Yankee in Atlanta By Jocelyn Green: Book Review

I finished multiple books during the last few days and so this Monday is going to be my “Review Day” where I post three or four of them. I hope y’all enjoy seeing what I’ve been reading and maybe choose one or two books to add to your own reading list. To see a complete list (and reviews) of the books I’ve read in 2016, you can check out my Goodreads list. If you have any books you’d recommend, I’d be delighted to hear from you. 
It’s that time again where we get to choose where Annie goes for this week in our Friday Series, Around the World in Fifty-Two WeeksAnd our destination is… Bosnia and Herzegovina!

Yankee in Atlanta 
By Jocelyn Green

Find it on: 

Third-Person, Multiple Views
416 Pages

About the Book
(Back cover blurb)

When soldier Caitlin McKae woke up in Atlanta after being wounded in battle, the Georgian doctor who treated her believed Caitlin’s only secret was that she had been fighting for the Confederacy disguised as a man. In order to avoid arrest or worse, Caitlin hides her true identity and makes a new life for herself in Atlanta.
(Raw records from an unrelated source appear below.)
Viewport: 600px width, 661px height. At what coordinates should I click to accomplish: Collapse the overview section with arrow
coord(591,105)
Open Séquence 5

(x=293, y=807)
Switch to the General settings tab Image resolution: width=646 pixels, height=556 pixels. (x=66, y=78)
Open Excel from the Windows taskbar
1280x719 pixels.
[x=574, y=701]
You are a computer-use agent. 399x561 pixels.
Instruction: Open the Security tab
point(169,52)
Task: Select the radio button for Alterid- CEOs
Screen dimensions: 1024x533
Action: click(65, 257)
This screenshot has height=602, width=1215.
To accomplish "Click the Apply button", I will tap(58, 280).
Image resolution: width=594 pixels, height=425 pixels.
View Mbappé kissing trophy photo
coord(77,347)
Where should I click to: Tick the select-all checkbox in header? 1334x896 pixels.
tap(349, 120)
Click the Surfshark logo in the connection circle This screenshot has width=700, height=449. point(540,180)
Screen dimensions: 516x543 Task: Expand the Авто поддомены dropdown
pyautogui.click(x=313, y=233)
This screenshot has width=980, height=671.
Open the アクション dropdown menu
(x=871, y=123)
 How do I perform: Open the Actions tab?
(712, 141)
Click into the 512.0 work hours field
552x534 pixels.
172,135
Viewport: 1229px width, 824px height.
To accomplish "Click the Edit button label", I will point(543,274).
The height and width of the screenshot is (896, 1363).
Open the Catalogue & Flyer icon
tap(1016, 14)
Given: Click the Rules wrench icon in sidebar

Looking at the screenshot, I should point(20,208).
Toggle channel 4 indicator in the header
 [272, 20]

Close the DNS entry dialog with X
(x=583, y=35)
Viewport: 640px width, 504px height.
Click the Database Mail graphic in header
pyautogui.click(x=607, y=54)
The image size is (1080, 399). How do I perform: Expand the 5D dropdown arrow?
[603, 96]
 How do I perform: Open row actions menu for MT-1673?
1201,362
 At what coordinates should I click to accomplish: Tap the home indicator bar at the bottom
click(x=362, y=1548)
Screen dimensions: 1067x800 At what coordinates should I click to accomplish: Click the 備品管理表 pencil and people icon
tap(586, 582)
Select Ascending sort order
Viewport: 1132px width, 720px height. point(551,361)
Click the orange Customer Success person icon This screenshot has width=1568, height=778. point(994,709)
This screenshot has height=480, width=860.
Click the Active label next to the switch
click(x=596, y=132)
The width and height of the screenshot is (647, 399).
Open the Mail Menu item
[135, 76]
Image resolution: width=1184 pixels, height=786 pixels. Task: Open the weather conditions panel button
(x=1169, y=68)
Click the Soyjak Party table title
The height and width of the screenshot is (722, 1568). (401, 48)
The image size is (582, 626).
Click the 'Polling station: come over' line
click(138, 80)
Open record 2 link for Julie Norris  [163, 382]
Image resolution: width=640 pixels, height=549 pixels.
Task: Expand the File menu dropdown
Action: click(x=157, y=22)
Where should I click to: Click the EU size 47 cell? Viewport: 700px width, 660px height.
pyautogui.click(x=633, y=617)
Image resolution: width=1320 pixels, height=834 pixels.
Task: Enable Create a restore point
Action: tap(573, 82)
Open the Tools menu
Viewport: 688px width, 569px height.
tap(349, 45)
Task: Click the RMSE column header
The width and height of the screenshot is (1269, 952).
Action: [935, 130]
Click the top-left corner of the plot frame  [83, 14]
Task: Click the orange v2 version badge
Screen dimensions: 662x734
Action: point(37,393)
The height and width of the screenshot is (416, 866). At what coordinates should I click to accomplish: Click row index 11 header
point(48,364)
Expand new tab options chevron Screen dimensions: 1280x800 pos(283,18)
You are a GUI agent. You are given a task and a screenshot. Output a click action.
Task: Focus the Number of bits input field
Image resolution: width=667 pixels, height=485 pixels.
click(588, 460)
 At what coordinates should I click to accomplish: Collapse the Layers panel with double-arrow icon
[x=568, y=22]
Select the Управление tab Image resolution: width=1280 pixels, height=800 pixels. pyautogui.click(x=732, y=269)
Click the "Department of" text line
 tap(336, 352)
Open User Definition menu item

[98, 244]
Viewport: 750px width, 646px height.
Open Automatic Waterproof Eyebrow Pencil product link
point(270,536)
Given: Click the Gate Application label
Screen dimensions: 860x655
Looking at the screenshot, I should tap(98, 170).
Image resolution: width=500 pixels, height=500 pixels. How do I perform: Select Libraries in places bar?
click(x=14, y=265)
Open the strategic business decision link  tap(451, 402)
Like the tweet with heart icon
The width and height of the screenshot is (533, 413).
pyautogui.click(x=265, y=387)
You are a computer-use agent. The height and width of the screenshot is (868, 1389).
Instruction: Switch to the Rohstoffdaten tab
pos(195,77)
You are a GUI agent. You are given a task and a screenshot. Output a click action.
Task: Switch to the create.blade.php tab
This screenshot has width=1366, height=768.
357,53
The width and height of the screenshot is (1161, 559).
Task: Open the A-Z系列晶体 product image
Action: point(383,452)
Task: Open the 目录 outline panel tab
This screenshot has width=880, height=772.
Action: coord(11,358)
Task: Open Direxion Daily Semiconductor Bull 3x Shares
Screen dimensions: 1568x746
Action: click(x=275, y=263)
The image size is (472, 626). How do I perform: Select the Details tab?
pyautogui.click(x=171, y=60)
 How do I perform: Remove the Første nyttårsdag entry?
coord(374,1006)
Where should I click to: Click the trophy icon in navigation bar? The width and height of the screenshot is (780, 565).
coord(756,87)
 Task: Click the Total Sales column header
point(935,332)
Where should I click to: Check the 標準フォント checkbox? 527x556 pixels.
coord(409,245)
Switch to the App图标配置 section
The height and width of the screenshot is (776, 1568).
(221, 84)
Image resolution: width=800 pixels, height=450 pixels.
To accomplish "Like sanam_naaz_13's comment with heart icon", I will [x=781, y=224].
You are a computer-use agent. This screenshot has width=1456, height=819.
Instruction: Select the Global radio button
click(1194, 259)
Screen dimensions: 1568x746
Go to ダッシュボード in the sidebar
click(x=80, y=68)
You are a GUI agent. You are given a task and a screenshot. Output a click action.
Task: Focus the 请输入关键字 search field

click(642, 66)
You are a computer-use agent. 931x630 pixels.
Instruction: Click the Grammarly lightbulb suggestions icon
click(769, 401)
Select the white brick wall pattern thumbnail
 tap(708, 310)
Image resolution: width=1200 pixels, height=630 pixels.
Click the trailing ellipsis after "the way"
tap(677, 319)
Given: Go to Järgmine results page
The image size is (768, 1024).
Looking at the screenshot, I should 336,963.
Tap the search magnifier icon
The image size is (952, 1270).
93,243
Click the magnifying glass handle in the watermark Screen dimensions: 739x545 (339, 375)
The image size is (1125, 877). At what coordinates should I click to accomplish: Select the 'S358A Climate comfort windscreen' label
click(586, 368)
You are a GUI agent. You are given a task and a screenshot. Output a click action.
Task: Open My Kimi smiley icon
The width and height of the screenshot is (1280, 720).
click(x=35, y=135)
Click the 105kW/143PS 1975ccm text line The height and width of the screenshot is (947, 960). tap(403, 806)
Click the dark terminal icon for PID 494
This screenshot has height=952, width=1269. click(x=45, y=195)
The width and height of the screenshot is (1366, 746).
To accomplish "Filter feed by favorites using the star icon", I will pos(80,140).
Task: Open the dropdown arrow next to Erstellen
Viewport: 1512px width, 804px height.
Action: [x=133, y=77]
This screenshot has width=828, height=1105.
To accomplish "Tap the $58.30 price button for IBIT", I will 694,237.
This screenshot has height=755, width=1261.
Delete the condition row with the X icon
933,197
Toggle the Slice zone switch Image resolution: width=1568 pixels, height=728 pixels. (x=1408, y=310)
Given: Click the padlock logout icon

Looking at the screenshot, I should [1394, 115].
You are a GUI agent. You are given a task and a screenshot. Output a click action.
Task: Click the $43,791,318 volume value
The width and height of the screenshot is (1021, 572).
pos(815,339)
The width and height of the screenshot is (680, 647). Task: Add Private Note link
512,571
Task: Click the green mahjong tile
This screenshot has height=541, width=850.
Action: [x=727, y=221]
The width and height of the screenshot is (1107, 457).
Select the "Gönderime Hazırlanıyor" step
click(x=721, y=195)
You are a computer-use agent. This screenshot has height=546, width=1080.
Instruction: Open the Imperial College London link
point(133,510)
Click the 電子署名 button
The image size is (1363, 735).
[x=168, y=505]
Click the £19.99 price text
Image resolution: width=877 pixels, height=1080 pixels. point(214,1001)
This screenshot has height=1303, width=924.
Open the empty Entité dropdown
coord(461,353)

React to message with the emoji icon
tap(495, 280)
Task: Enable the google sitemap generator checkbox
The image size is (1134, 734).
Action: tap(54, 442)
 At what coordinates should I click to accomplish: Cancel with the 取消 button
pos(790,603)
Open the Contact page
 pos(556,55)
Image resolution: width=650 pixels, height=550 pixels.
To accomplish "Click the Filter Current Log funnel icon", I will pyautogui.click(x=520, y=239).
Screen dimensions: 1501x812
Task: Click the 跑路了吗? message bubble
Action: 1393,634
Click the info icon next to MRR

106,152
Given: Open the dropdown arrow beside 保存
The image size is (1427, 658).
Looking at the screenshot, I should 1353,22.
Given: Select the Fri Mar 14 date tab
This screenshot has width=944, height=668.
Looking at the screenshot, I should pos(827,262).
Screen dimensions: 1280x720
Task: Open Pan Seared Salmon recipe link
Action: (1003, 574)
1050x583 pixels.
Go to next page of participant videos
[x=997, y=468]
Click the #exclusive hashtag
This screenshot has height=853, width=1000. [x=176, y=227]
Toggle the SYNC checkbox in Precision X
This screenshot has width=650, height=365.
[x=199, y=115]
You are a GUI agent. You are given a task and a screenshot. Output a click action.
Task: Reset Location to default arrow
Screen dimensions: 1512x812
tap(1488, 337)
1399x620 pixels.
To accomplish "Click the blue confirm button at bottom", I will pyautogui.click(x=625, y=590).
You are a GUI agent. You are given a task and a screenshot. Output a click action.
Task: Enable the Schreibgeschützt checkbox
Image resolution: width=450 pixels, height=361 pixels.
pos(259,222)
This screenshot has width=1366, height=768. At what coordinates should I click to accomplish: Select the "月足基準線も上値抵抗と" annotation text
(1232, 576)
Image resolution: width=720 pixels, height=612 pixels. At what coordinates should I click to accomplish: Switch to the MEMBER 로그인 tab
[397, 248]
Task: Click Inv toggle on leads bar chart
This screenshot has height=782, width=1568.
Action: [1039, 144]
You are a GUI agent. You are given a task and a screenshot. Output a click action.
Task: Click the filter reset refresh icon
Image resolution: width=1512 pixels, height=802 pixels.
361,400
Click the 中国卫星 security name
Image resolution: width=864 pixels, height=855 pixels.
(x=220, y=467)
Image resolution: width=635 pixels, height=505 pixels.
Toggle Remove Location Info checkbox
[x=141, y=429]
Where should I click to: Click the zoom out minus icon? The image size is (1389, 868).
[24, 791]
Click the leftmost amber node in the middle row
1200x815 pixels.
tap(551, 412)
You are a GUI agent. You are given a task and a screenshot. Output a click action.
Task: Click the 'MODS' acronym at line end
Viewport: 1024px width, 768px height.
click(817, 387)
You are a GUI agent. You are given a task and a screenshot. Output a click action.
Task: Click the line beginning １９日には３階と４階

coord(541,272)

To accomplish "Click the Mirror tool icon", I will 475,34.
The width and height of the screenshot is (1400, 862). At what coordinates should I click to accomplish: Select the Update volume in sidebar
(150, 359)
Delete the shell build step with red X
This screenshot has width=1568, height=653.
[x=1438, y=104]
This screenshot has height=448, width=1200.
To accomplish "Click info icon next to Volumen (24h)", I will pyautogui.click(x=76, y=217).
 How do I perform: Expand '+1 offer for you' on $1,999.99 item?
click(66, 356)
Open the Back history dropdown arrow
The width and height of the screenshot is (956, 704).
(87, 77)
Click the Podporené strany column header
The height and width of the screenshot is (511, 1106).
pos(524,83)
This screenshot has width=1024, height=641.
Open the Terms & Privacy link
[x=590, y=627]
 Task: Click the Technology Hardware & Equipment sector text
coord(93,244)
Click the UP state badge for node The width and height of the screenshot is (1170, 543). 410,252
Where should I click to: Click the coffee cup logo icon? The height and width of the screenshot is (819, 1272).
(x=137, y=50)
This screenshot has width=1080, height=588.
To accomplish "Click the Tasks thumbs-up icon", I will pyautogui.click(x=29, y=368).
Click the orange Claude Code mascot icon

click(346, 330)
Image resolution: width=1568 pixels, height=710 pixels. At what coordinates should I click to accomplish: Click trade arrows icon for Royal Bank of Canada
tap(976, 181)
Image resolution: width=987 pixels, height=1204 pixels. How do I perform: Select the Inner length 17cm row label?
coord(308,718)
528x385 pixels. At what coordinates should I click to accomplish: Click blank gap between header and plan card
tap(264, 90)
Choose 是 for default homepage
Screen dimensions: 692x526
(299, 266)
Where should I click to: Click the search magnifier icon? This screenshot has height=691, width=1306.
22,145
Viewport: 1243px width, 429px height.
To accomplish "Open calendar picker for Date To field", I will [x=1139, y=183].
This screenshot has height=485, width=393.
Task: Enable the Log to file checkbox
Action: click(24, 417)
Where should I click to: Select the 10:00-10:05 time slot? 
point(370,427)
Trained as a teacher, she accepts a job as a governess to the daughter of Noah Becker, a German immigrant lawyer, who enlists with the Rebel army. Then in the spring of 1864, Sherman’s troops edge closer to Atlanta. Though starvation rules, and Sherman rages, she will not run again. In a land shattered by strife and suffering, a Union veteran and a Rebel soldier test the limits of loyalty and discover the courage to survive. Will honor dictate that Caitlin and Noah follow the rules, or love demand that they break them?

Why I Choose this Book: 

It appears to be a spy book and starts out with the MC masquerading as a man to fight in the Civil War. Now that, my friends, is a big grab for me. 

What I Thought About this Book:

I had such high hopes for this book and it started out SO well. I read the first two books in the series just so I would be ready for this book and not miss out on anything. Both books 1 (see review) and 2 (see review) received three stars and I was pretty sure this was going to be a four star book because it was so promising… And instead it barely squeaked in with three stars. What in the world?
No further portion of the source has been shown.